AS RAZÕES DA IGREJA CATÓLICA
Qualquer indivíduo ou entidade que defenda, como última causa, a luta pela justiça e pela dignidade do homem pode e deve intervir contra tudo o que represente o sequestro do Estado e a má governação. Independentemente da sua actividade, do espaço geográfico e das circunstâncias históricas, políticas e sociais.
O jornalismo, por exemplo, através do seu papel de intermediação, assume necessariamente uma função regulatória que tem como último propósito a luta por sociedades mais justas. É desta forma que os jornalistas que compreendem os fundamentos filosóficos do jornalismo encaram a profissão. Em última instância, é por isso que se debatem e não raras vezes se expõem conscientemente a riscos com custos nefastos.
A igreja posiciona-se necessariamente nesse prisma. Na sua vocação primária de divulgação da palavra divina, está incontornavelmente a construção de uma humanidade mais justa. Ainda que historicamente, e até no presente, a actuação da igreja esteja preenchida de registos contraditórios, a sua última razão filosófica é a formação de um homem justo e de bem.

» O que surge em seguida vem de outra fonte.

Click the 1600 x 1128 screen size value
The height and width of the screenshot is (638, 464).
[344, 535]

E este processo é indissociável da procura incessante por governantes que defendam a vida e a dignidade humanas e que respeitem os interesses e a riqueza que a todos pertencem.
É neste quadro que devem ser percebidas as críticas duras da Igreja Católica contra o poder em Angola. O mesmo sucede até em sociedades democraticamente maduras ou mesmo quando vemos lideranças da Igreja levantarem-se contra a passividade de organizações transnacionais em certas matérias. Nesses casos, a laicidade do Estado não é encarada como pretexto racional para impedir a intervenção da Igreja. Até porque, se assim fosse, o Papa Francisco já teria precipitado várias crises diplomáticas entre o Vaticano e algumas potências mundiais e não só. Senão pelo seu posicionamento claro contra a fome global, seria pela sua crítica aberta às práticas que promovem a destruição do ambiente e as guerras entre povos.

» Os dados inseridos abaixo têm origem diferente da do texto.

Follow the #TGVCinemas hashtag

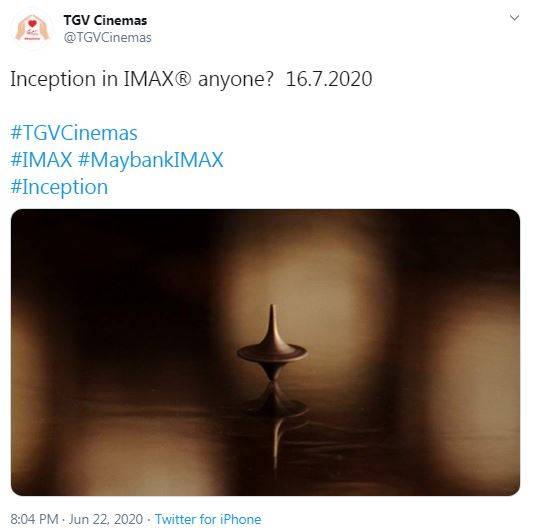[74, 133]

Em Angola, o entendimento da Igreja Católica parece claro. No pós-guerra, as razões da pobreza extrema e dos conflitos sociais e políticos radicam na luta insana pela manutenção do poder e na cristalizada privatização do Estado. E, quanto a isto, não há dois culpados. Quem quer manter o poder a qualquer custo é o MPLA. Quem consolidou a transformação do Estado na extensão do seu quintal é o MPLA. Qualquer angolano sabe disso pela forma como a justiça e os órgãos eleitorais se mantêm sequestrados. Pela agravada partidarização da comunicação social pública, enquanto instrumento de propaganda e de ataque aos adversários do MPLA. Mas também pela maneira como os monopólios e privilégios beneficiam as ‘novas’ famílias à volta do poder.
Denunciar este estado de sítio com veemência não é imiscuir-se na política partidária, ainda que, inevitavelmente, o poder se sinta tocado. É antes expor as reais causas da nossa desgraça. É apontar o que, de facto, deve ser corrigido para a construção da almejada Angola. E a Igreja, assim como o jornalismo, tem e terá a sua palavra. Sobretudo enquanto as demais forças que propiciam o equilíbrio se mantiverem atrofiadas e aprisionadas.